## Available records
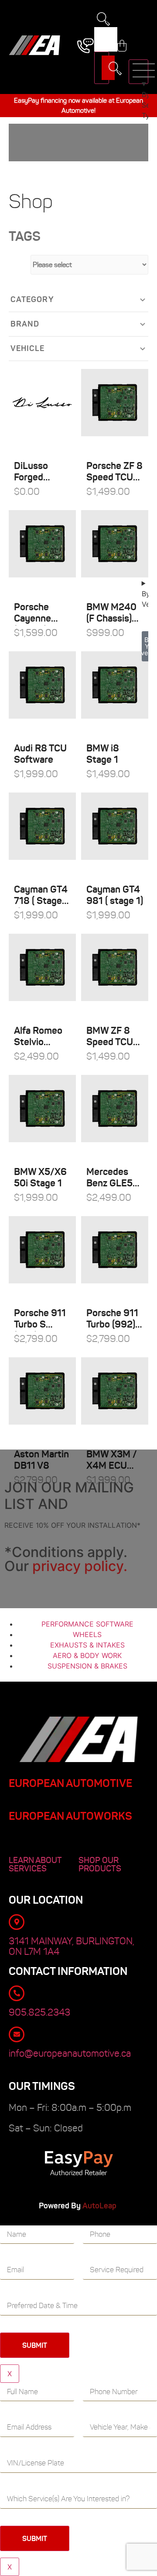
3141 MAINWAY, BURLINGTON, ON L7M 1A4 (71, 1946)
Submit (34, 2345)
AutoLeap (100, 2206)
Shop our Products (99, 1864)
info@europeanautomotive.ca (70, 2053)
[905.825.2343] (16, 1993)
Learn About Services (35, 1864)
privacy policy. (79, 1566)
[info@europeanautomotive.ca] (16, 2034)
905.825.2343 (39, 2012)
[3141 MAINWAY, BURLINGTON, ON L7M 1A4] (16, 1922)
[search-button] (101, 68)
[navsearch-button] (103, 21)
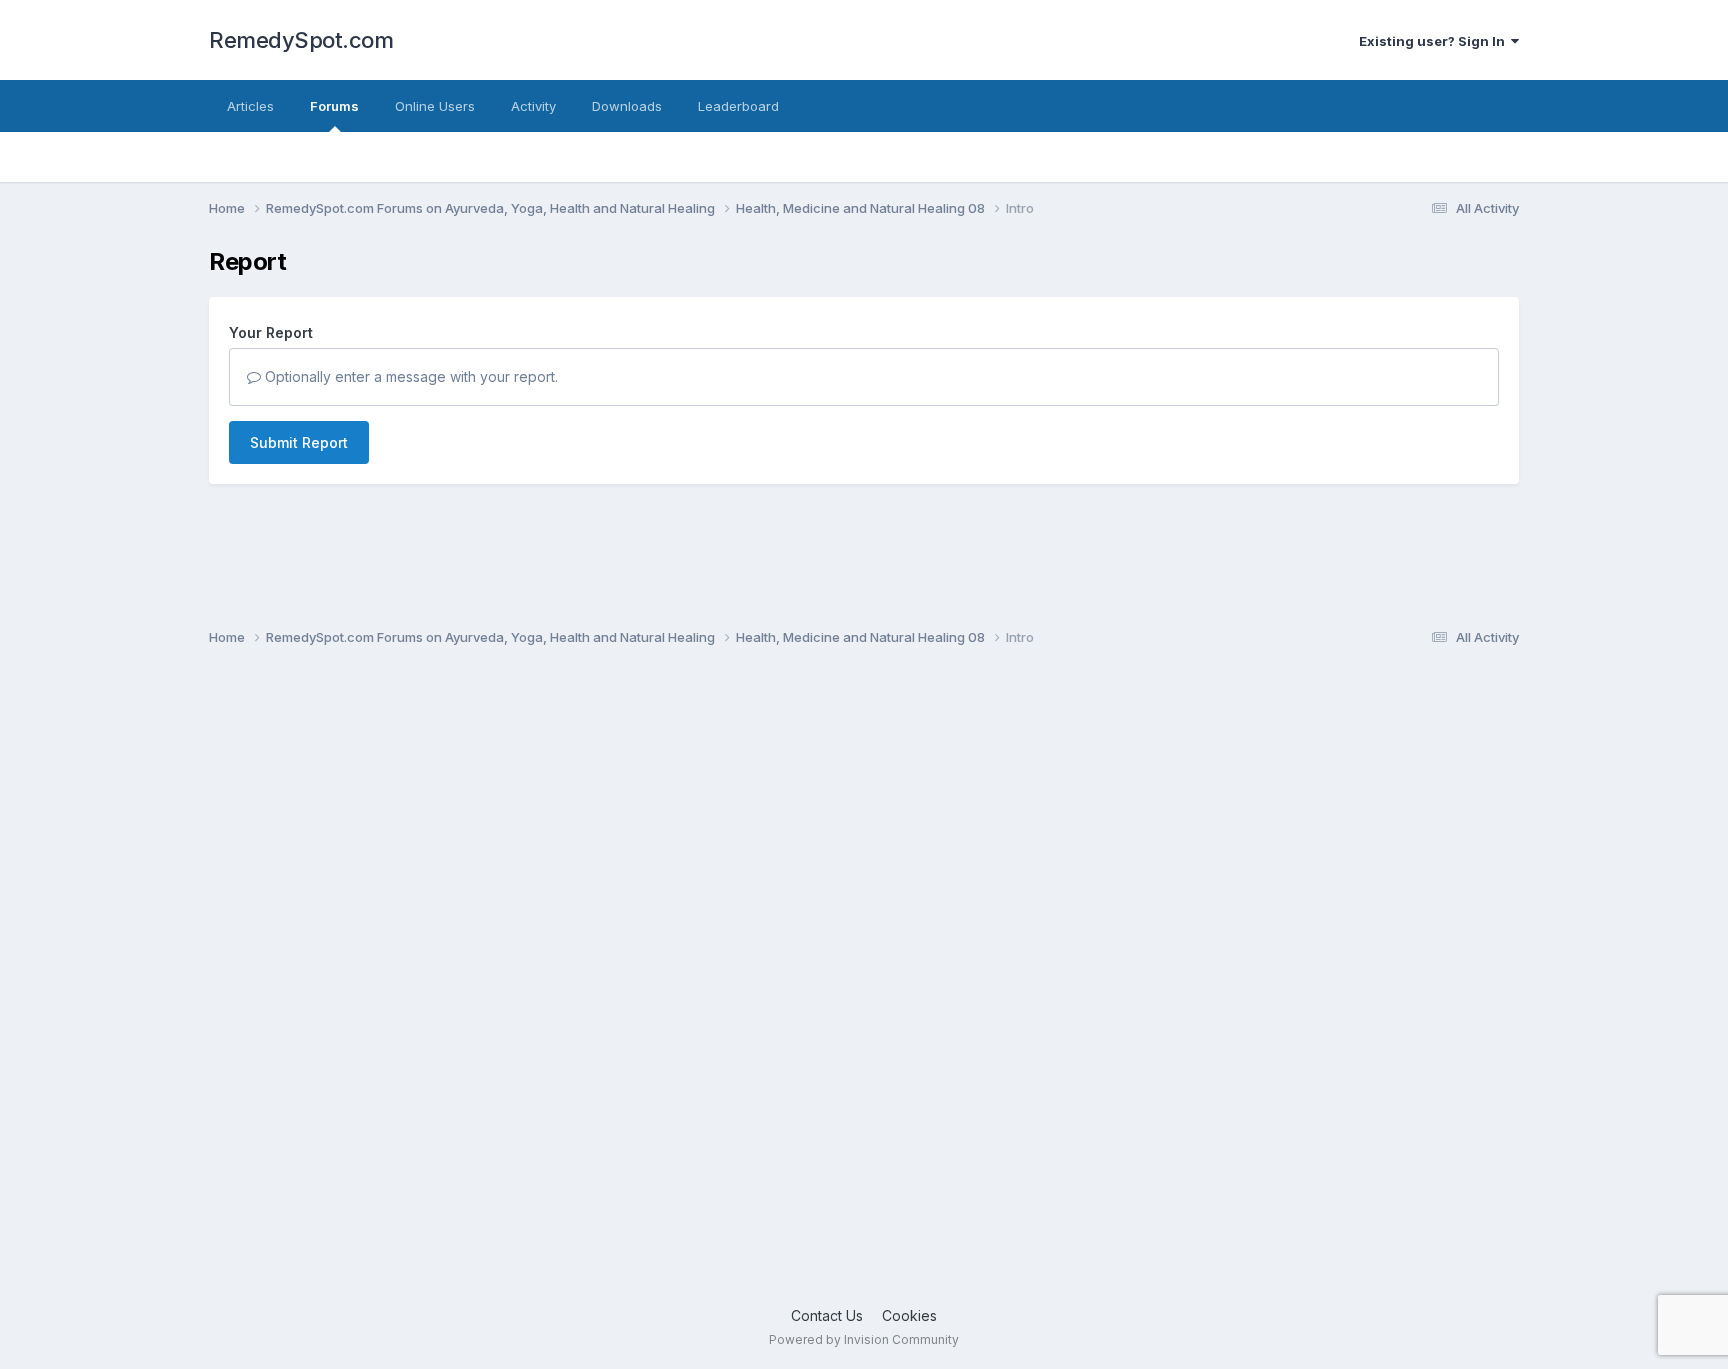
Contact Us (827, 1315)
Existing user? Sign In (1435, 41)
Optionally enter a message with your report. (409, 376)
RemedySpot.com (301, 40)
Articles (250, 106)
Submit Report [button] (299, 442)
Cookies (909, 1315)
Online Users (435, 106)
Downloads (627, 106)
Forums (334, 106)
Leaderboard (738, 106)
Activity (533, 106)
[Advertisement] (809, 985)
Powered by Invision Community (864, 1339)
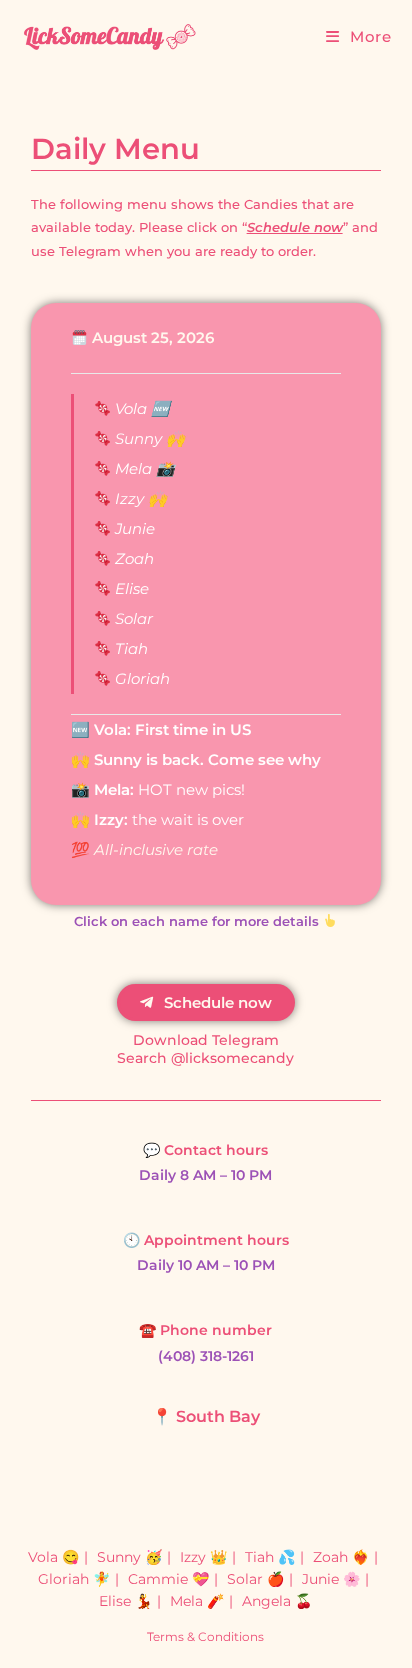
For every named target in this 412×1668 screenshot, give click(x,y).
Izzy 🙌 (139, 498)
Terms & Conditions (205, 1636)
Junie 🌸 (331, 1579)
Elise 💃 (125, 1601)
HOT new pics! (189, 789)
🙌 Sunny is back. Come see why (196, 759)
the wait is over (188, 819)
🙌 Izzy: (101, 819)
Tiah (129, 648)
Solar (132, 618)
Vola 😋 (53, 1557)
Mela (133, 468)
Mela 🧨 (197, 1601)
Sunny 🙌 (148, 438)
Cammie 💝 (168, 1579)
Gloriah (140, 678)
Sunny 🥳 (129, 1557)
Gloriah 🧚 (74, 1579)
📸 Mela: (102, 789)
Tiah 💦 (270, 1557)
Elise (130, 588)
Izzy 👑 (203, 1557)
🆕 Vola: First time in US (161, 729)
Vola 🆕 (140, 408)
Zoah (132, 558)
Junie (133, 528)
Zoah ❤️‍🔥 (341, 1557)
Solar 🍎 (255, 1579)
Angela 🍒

## The problem
Each line in the listing above that contains "info" should be copied.

## Response to the exercise
info@europeanautomotive.ca (70, 2053)
[info@europeanautomotive.ca] (16, 2034)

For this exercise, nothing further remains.